##### Information supplied #####

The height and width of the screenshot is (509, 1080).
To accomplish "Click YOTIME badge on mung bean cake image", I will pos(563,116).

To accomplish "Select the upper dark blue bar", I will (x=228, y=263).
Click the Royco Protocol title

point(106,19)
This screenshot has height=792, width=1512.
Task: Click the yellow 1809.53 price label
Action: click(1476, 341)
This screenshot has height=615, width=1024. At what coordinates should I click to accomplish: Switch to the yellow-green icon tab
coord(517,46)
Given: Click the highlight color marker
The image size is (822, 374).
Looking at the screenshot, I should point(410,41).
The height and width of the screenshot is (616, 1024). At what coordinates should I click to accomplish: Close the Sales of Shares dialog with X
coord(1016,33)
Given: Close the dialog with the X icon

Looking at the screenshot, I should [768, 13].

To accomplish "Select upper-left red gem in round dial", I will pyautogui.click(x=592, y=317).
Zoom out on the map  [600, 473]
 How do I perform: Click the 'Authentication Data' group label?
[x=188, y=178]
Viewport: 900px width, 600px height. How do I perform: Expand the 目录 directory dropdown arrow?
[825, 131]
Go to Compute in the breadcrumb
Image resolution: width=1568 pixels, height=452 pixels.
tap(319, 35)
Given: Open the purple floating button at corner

#####

• [Problem statement]: Would you repeat the lines from the one containing "Go to Compute in the breadcrumb" through the end of the data, exactly, with nothing before or after them?

• [Reply]:
Go to Compute in the breadcrumb
Image resolution: width=1568 pixels, height=452 pixels.
tap(319, 35)
Given: Open the purple floating button at corner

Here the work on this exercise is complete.